The second, less common presentation is a cold that seems more severe than usual. The fever is high (greater than 39°C), the nasal discharge is purulent and copious, and associated periorbital swelling or facial pain may be present. The periorbital swelling may involve the upper or lower eyelid; it is gradual in onset (evolving over hours to days) and most obvious in the morning after awakening. The swelling may decrease and actually disappear during the day, only to reappear the following day. A less common complaint is headache (a feeling of fullness or a dull ache either behind or above the eyes), reported most often in children older than 5 years. Occasionally, such children complain of dental pain, either from infection originating in the teeth or from pain referred from the sinus infection.

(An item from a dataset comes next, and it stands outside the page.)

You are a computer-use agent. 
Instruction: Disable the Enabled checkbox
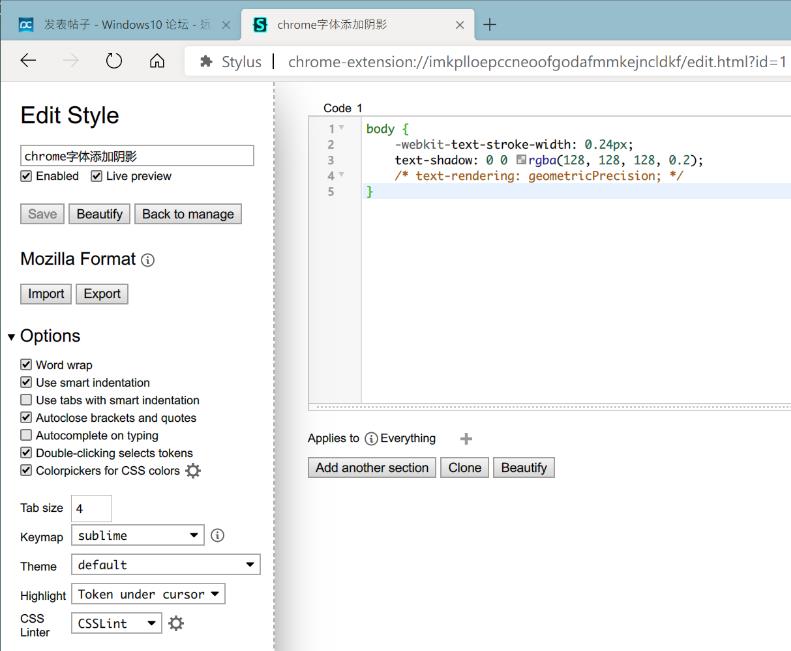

Headache is not a common complaint in children with acute sinusitis. When headache is a symptom of acute sinusitis, it is almost always accompanied by prominent respiratory complaints. Usually, the headache is most severe on awakening and is relieved partially when affected patients are up and about. Chronic sinusitis is distinguished from acute sinusitis by the persistence of respiratory symptoms (nasal discharge or cough or both) beyond 4 to 6 weeks.
DIAGNOSIS
Physical Examination
On physical examination, patients with acute sinusitis may display mucopurulent discharge in the nose or posterior pharynx. The nasal mucosa is erythematous; the throat may show moderate injection. The cervical lymph nodes are neither enlarged significantly nor tender. None of these characteristics differentiates rhinitis from sinusitis. Occasionally, as the examiner palpates over or percusses the paranasal sinuses, tenderness will be apparent, or appreciable periorbital edema will be seen (soft, nontender swelling of the upper and lower eyelid with discoloration of the overlying skin), or both may occur. Malodorous breath in concert with nasal discharge or cough suggests bacterial sinusitis.
In general, for most children younger than age 10 years, the physical examination is not very helpful in making a specific diagnosis of acute sinusitis. However, if the mucopurulent material can be removed from the nose and the nasal mucosa is treated with topical vasoconstrictors, pus may be seen coming from the middle meatus. The latter observation, the presence of periorbital swelling, or a combination is the most specific finding in acute sinusitis.
Radiography
Traditionally, radiography has been used to determine the presence or absence of sinus disease. Standard radiographic projections include an anteroposterior, a lateral, and an occipitomental view. The anteroposterior view is optimal for evaluation of the ethmoid sinuses, and the lateral view is best for viewing the frontal and sphenoid sinuses. The occipitomental view, taken after tilting the chin upward 45 degrees from the horizontal, allows evaluation of the maxillary sinuses. The radiographic findings most diagnostic of bacterial sinusitis are the presence of an air-fluid level in, or complete opacification of, the sinus cavities (Fig. 246.2). However, an air-fluid level is an uncommon radiographic finding in children with acute sinusitis who are younger than 7 or 8 years old. In the absence of an air-fluid level or complete opacification of the sinuses, measuring the degree of mucosal swelling may be useful. If the width of the sinus mucosa is 5 mm or greater in adults or 4 mm or greater in children, the sinus aspirate likely will contain pus or will yield a positive bacterial culture. When clinical signs and symptoms suggesting acute sinusitis are accompanied by abnormal maxillary sinus radiographic findings, bacteria will be present in a sinus aspirate 70% of the time. A normal radiograph is strong evidence that a sinus is free of disease.